Lee Chang-Dong's Oasis Film Review


   A love story for the unlovable, the outcasts of society, Lee Chang-dong’s intense melodrama Oasis is a remarkable movie which touches nerves and hearts with the same ferocity.

   As romantic leads go, our protagonists are not Lloyd Dobler and Diane Court or Rick and Ilsa. Nor are they outsiders in the way the non-frat kids of the American Pie franchise might consider themselves. They're despised by society and even their own families. Its impossible to imagine a lower wrung for Jong-du and Gong-ju to exist on - but does this say more about the people that put them in the scummiest doldrums of life than it does them?

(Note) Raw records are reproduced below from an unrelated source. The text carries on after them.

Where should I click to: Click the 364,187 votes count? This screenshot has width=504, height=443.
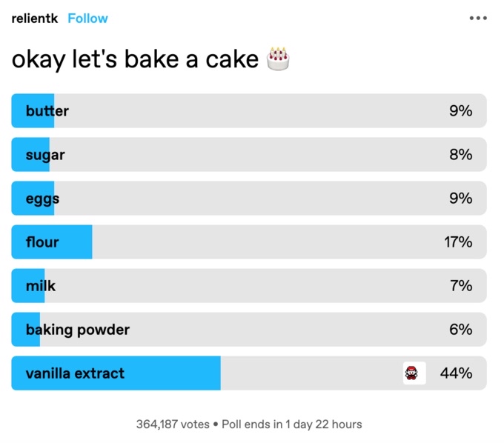click(x=173, y=424)
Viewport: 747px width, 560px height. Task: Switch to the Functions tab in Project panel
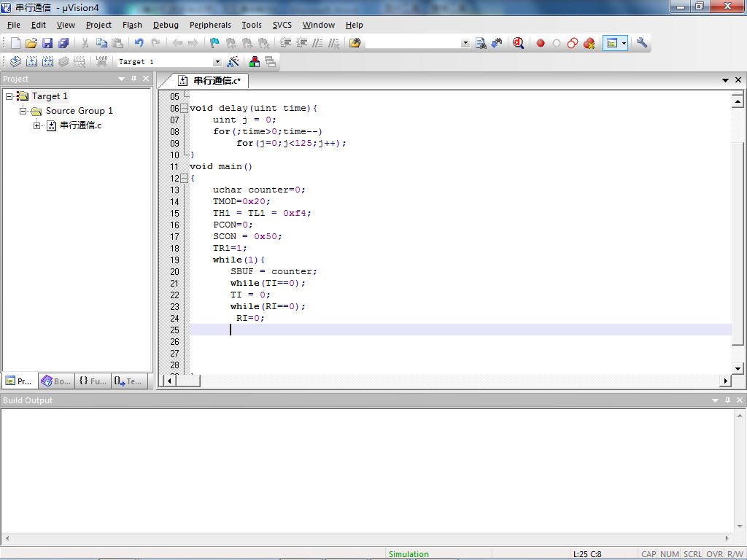(93, 381)
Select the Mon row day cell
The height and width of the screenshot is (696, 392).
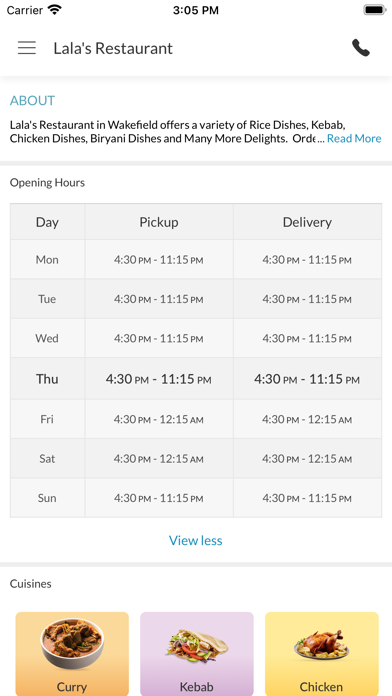coord(47,259)
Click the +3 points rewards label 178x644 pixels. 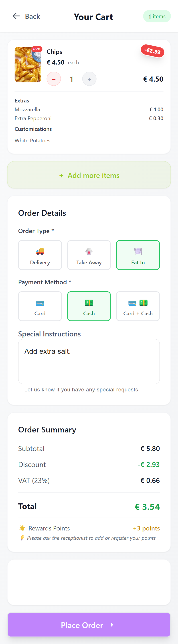146,528
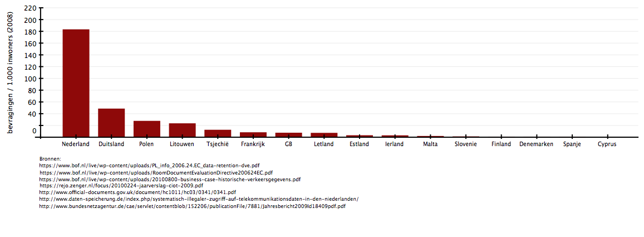Open the bundesnetzagentur.de Jahresbericht link

click(x=192, y=206)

   The magnificent Sol Kyung-gu, in a career best performance, plays Hong Jong-du – a man with learning difficulties just released from jail for a hit-and-run incident. He is ugly, aggressive, vulgar, untouchable. He’s the type of person we’d all cross the road to avoid and would do our best to avoid eye contact with. He stares intrusively, surrounds strangers with excessive intimacy, his behaviour is that of a man who knows not what to do in society. Upon release from jail he orders food knowing he cannot afford it and offers his shoes in place of payment. His next wise idea is to visit the family of the man who was killed in the drink driving accident. This, of course, is rebutted with an incredible, and understandable, rage.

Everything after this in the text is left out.